[Stored rows]:
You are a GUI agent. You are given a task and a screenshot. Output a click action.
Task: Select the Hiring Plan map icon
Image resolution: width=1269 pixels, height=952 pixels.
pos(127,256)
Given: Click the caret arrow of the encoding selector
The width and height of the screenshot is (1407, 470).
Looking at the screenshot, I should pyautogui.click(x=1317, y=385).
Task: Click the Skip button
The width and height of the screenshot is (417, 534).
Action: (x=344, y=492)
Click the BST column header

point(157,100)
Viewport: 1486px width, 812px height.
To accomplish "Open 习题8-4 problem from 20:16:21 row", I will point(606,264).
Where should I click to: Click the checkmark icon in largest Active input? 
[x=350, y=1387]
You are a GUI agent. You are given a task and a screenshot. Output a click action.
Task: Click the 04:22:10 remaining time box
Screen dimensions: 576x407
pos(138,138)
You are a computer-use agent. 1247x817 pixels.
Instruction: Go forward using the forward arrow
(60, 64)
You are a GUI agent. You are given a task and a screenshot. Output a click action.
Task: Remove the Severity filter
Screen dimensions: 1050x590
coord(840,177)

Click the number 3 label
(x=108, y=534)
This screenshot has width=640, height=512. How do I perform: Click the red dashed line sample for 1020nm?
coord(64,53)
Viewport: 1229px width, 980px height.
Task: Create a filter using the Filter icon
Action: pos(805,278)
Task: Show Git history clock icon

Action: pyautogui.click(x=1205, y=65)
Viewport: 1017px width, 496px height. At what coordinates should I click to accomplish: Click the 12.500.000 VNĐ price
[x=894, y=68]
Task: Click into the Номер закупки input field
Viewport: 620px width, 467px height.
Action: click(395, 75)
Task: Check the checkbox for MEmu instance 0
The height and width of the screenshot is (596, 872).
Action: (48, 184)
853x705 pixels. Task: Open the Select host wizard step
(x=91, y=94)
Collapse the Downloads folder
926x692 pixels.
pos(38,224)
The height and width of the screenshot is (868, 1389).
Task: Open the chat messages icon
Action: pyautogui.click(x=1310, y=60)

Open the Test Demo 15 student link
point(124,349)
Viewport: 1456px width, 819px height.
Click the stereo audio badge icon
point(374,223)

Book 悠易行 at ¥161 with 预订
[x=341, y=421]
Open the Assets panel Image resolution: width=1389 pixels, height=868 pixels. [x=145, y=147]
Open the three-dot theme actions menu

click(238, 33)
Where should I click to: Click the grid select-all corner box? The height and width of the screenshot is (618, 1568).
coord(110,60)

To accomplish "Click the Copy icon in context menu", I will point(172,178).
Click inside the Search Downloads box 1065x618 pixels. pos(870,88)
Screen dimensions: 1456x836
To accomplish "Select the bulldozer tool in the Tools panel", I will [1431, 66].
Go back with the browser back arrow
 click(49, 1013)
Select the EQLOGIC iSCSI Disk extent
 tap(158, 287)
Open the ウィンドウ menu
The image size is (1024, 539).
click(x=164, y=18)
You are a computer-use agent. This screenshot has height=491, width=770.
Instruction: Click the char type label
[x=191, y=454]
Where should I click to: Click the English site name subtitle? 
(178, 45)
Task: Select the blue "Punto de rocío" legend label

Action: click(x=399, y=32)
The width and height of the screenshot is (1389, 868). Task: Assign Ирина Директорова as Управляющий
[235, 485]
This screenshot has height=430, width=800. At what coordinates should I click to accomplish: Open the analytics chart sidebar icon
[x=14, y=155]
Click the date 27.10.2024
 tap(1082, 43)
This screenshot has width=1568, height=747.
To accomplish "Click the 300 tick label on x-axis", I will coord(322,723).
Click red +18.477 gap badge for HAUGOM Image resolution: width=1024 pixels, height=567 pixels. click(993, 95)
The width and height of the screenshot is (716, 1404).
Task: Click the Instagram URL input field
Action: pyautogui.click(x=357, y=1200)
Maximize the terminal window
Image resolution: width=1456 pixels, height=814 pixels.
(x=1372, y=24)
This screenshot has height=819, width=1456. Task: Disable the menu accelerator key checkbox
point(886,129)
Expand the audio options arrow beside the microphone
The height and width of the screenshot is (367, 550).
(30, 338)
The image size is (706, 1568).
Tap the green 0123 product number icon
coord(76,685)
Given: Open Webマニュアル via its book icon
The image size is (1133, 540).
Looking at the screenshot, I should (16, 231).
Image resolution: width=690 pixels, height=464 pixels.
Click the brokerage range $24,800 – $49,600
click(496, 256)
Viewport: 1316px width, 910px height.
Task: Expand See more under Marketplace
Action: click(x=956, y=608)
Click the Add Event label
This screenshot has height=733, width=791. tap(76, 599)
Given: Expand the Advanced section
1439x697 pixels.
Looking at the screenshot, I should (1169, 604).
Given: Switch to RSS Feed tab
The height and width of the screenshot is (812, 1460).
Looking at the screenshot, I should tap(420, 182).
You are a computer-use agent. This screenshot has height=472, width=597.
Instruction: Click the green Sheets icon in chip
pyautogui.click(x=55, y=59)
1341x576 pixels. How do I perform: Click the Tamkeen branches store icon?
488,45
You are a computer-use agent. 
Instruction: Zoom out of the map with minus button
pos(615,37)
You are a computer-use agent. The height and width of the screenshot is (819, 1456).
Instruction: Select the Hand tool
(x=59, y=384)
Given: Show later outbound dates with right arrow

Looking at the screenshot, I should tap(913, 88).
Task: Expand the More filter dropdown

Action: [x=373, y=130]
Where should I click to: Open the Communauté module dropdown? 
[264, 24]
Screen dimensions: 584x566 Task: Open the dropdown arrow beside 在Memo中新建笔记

[Stated goal]: Can you copy all of the records above word for word, with nothing changed?

[Correct response]:
You are a GUI agent. You are given a task and a screenshot. Output a click action.
Task: Select the Hiring Plan map icon
Image resolution: width=1269 pixels, height=952 pixels.
pos(127,256)
Given: Click the caret arrow of the encoding selector
The width and height of the screenshot is (1407, 470).
Looking at the screenshot, I should pyautogui.click(x=1317, y=385).
Task: Click the Skip button
The width and height of the screenshot is (417, 534).
Action: (x=344, y=492)
Click the BST column header

point(157,100)
Viewport: 1486px width, 812px height.
To accomplish "Open 习题8-4 problem from 20:16:21 row", I will point(606,264).
Where should I click to: Click the checkmark icon in largest Active input? 
[x=350, y=1387]
You are a GUI agent. You are given a task and a screenshot. Output a click action.
Task: Click the 04:22:10 remaining time box
Screen dimensions: 576x407
pos(138,138)
You are a computer-use agent. 1247x817 pixels.
Instruction: Go forward using the forward arrow
(60, 64)
You are a GUI agent. You are given a task and a screenshot. Output a click action.
Task: Remove the Severity filter
Screen dimensions: 1050x590
coord(840,177)

Click the number 3 label
(x=108, y=534)
This screenshot has width=640, height=512. How do I perform: Click the red dashed line sample for 1020nm?
coord(64,53)
Viewport: 1229px width, 980px height.
Task: Create a filter using the Filter icon
Action: pos(805,278)
Task: Show Git history clock icon

Action: pyautogui.click(x=1205, y=65)
Viewport: 1017px width, 496px height. At what coordinates should I click to accomplish: Click the 12.500.000 VNĐ price
[x=894, y=68]
Task: Click into the Номер закупки input field
Viewport: 620px width, 467px height.
Action: click(395, 75)
Task: Check the checkbox for MEmu instance 0
The height and width of the screenshot is (596, 872).
Action: (48, 184)
853x705 pixels. Task: Open the Select host wizard step
(x=91, y=94)
Collapse the Downloads folder
926x692 pixels.
pos(38,224)
The height and width of the screenshot is (868, 1389).
Task: Open the chat messages icon
Action: pyautogui.click(x=1310, y=60)

Open the Test Demo 15 student link
point(124,349)
Viewport: 1456px width, 819px height.
Click the stereo audio badge icon
point(374,223)

Book 悠易行 at ¥161 with 预订
[x=341, y=421]
Open the Assets panel Image resolution: width=1389 pixels, height=868 pixels. [x=145, y=147]
Open the three-dot theme actions menu

click(238, 33)
Where should I click to: Click the grid select-all corner box? The height and width of the screenshot is (618, 1568).
coord(110,60)

To accomplish "Click the Copy icon in context menu", I will point(172,178).
Click inside the Search Downloads box 1065x618 pixels. pos(870,88)
Screen dimensions: 1456x836
To accomplish "Select the bulldozer tool in the Tools panel", I will [1431, 66].
Go back with the browser back arrow
 click(49, 1013)
Select the EQLOGIC iSCSI Disk extent
 tap(158, 287)
Open the ウィンドウ menu
The image size is (1024, 539).
click(x=164, y=18)
You are a computer-use agent. This screenshot has height=491, width=770.
Instruction: Click the char type label
[x=191, y=454]
Where should I click to: Click the English site name subtitle? 
(178, 45)
Task: Select the blue "Punto de rocío" legend label

Action: click(x=399, y=32)
The width and height of the screenshot is (1389, 868). Task: Assign Ирина Директорова as Управляющий
[235, 485]
This screenshot has height=430, width=800. At what coordinates should I click to accomplish: Open the analytics chart sidebar icon
[x=14, y=155]
Click the date 27.10.2024
 tap(1082, 43)
This screenshot has width=1568, height=747.
To accomplish "Click the 300 tick label on x-axis", I will coord(322,723).
Click red +18.477 gap badge for HAUGOM Image resolution: width=1024 pixels, height=567 pixels. click(993, 95)
The width and height of the screenshot is (716, 1404).
Task: Click the Instagram URL input field
Action: pyautogui.click(x=357, y=1200)
Maximize the terminal window
Image resolution: width=1456 pixels, height=814 pixels.
(x=1372, y=24)
This screenshot has height=819, width=1456. Task: Disable the menu accelerator key checkbox
point(886,129)
Expand the audio options arrow beside the microphone
The height and width of the screenshot is (367, 550).
(30, 338)
The image size is (706, 1568).
Tap the green 0123 product number icon
coord(76,685)
Given: Open Webマニュアル via its book icon
The image size is (1133, 540).
Looking at the screenshot, I should (16, 231).
Image resolution: width=690 pixels, height=464 pixels.
Click the brokerage range $24,800 – $49,600
click(496, 256)
Viewport: 1316px width, 910px height.
Task: Expand See more under Marketplace
Action: click(x=956, y=608)
Click the Add Event label
This screenshot has height=733, width=791. tap(76, 599)
Given: Expand the Advanced section
1439x697 pixels.
Looking at the screenshot, I should (1169, 604).
Given: Switch to RSS Feed tab
The height and width of the screenshot is (812, 1460).
Looking at the screenshot, I should tap(420, 182).
You are a computer-use agent. This screenshot has height=472, width=597.
Instruction: Click the green Sheets icon in chip
pyautogui.click(x=55, y=59)
1341x576 pixels. How do I perform: Click the Tamkeen branches store icon?
488,45
You are a computer-use agent. 
Instruction: Zoom out of the map with minus button
pos(615,37)
You are a computer-use agent. The height and width of the screenshot is (819, 1456).
Instruction: Select the Hand tool
(x=59, y=384)
Given: Show later outbound dates with right arrow

Looking at the screenshot, I should tap(913, 88).
Task: Expand the More filter dropdown

Action: [x=373, y=130]
Where should I click to: Open the Communauté module dropdown? 
[264, 24]
Screen dimensions: 584x566 Task: Open the dropdown arrow beside 在Memo中新建笔记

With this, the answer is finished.